%%
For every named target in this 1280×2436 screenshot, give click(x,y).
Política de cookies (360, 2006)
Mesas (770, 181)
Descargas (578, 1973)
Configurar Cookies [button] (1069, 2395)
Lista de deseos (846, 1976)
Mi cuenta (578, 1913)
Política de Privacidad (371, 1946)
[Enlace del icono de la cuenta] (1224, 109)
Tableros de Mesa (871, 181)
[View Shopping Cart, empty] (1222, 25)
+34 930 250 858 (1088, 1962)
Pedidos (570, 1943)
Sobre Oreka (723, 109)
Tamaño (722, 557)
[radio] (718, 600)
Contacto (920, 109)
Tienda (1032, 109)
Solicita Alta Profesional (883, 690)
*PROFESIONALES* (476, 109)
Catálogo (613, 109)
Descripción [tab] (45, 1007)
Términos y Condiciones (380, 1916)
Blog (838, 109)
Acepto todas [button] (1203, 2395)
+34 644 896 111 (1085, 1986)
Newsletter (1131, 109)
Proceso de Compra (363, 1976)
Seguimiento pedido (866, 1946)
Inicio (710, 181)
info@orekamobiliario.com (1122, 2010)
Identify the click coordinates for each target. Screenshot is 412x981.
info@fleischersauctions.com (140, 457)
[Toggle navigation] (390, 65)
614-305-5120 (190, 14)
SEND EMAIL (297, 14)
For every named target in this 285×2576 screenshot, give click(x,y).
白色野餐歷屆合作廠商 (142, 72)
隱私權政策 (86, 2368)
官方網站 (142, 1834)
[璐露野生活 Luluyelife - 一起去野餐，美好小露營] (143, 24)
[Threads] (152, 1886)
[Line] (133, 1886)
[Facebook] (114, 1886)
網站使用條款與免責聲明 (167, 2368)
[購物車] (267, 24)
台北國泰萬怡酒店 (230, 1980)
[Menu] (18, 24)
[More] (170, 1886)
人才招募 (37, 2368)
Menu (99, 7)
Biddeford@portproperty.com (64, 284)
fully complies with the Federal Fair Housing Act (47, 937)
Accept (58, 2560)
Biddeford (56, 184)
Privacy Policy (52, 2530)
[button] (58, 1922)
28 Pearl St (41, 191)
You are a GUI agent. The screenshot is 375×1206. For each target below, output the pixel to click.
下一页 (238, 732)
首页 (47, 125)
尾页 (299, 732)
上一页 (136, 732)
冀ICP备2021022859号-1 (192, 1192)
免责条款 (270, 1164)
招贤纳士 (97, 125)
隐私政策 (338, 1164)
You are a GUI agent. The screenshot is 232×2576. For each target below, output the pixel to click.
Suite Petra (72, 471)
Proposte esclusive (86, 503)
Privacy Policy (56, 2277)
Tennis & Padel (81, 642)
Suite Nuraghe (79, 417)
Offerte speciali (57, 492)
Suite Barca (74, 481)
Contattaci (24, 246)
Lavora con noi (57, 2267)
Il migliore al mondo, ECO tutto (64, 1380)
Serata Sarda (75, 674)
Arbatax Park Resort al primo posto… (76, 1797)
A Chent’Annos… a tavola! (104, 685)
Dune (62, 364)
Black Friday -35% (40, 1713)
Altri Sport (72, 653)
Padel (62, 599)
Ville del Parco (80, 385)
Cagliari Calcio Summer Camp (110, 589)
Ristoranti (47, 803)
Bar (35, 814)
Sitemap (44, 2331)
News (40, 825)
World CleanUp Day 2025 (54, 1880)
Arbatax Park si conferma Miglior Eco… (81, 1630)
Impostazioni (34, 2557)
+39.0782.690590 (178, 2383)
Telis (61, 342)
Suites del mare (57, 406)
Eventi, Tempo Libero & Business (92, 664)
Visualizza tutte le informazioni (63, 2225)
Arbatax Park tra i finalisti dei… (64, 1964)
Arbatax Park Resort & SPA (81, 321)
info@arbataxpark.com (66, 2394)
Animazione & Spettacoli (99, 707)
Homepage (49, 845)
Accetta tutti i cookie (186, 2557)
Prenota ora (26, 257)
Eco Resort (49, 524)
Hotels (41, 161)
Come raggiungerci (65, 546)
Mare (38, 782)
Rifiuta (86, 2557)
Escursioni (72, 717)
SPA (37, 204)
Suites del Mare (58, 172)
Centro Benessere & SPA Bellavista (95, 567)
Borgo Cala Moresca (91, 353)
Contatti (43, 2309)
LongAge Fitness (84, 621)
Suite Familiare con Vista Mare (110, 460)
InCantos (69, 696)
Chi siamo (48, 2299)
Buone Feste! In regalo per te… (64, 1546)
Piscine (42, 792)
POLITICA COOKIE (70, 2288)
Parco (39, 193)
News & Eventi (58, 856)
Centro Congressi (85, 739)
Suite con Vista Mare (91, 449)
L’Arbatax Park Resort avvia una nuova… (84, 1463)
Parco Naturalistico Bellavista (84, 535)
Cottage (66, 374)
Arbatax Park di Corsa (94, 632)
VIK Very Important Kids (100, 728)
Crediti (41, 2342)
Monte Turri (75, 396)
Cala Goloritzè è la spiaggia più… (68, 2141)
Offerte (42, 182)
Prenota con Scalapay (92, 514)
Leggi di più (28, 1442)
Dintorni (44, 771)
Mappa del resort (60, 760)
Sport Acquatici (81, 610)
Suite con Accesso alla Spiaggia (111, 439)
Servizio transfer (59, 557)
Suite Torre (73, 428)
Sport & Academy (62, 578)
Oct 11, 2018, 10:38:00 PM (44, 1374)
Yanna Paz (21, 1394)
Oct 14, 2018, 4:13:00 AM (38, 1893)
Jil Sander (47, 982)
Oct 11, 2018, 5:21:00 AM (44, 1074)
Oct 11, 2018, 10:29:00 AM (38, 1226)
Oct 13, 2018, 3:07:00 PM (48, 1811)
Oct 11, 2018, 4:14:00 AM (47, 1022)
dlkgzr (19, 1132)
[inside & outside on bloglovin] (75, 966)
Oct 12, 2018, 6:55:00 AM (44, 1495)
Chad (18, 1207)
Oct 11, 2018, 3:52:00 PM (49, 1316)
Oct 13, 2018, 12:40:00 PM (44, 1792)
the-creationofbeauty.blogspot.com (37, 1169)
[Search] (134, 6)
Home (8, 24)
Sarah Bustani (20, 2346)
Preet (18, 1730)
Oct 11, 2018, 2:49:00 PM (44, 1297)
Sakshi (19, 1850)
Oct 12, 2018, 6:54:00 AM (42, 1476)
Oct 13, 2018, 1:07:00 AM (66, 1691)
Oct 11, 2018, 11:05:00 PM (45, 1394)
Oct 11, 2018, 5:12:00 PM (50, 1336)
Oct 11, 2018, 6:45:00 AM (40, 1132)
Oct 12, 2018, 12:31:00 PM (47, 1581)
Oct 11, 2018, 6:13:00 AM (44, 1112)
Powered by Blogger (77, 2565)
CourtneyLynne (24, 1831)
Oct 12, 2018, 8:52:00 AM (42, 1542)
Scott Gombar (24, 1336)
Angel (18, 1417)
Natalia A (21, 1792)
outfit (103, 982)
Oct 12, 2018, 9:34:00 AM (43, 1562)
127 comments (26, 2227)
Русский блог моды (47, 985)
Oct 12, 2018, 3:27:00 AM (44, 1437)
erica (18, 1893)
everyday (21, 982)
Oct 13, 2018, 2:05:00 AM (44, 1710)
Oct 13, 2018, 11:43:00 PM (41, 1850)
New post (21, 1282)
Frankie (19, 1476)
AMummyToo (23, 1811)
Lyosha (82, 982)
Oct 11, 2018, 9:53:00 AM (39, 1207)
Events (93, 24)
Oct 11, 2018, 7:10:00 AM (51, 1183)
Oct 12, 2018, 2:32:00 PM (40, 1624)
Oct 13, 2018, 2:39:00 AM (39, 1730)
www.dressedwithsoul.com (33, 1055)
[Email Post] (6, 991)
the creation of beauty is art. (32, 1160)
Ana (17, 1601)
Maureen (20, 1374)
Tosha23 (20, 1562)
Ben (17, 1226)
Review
%%
◆ **Task directions**
With the line containing "Frankie (19, 1476)" as the start, transcribe each line through the end of the listing above, exactly and only.

◆ **Written solution**
Frankie (19, 1476)
AMummyToo (23, 1811)
Lyosha (82, 982)
Oct 11, 2018, 9:53:00 AM (39, 1207)
Events (93, 24)
Oct 11, 2018, 7:10:00 AM (51, 1183)
Oct 12, 2018, 2:32:00 PM (40, 1624)
Oct 13, 2018, 2:39:00 AM (39, 1730)
www.dressedwithsoul.com (33, 1055)
[Email Post] (6, 991)
the creation of beauty is art. (32, 1160)
Ana (17, 1601)
Maureen (20, 1374)
Tosha23 (20, 1562)
Ben (17, 1226)
Review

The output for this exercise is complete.